--- TASK DETAILS ---
Every entry below should be reproduced exactly, with all pictures left out.
^^^^^^^^
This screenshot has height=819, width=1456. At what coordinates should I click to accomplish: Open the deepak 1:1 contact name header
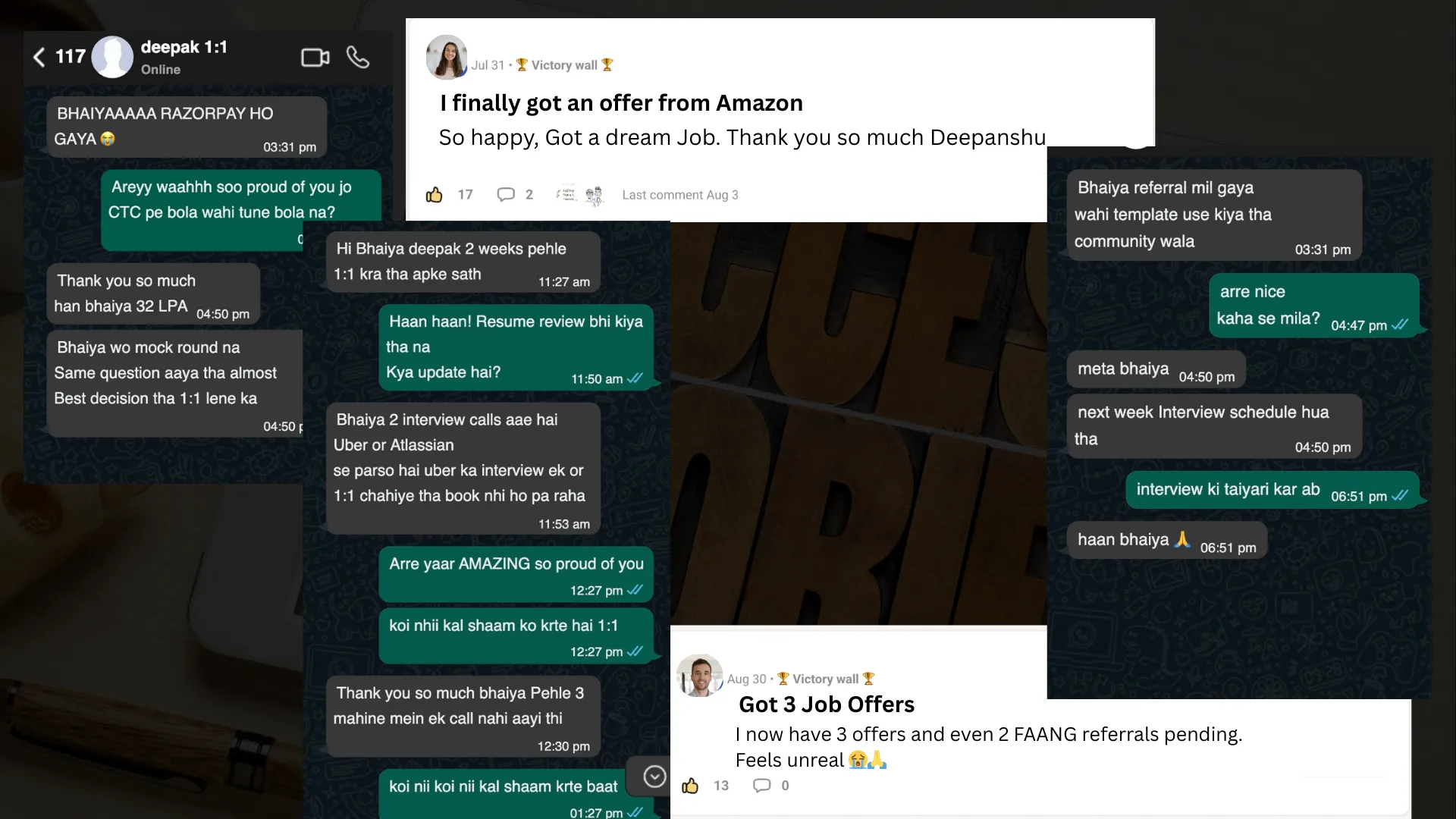tap(184, 47)
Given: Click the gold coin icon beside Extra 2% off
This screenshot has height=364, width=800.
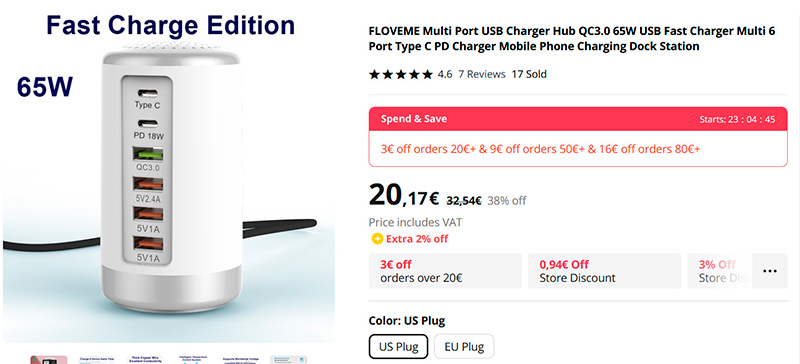Looking at the screenshot, I should 377,238.
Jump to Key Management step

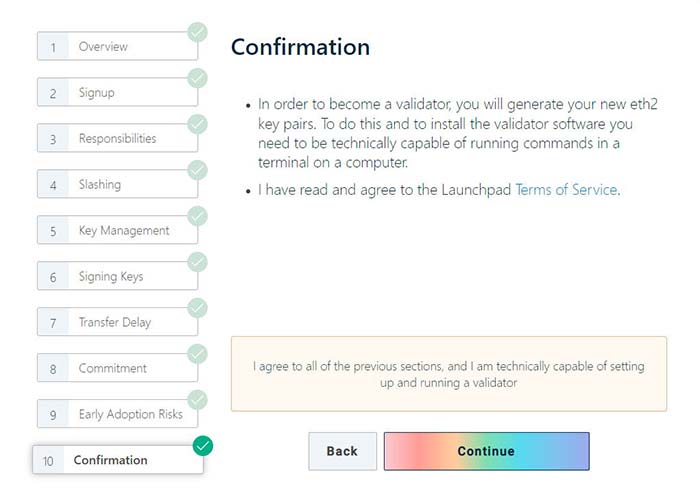tap(117, 231)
^^^^^^^^
--- EXERCISE RESPONSE ---
This screenshot has height=819, width=1456. At what coordinates should I click to accomplish: Open the deepak 1:1 contact name header
tap(184, 47)
Given: Click the gold coin icon beside Extra 2% off
This screenshot has height=364, width=800.
Looking at the screenshot, I should 377,238.
Jump to Key Management step

tap(117, 231)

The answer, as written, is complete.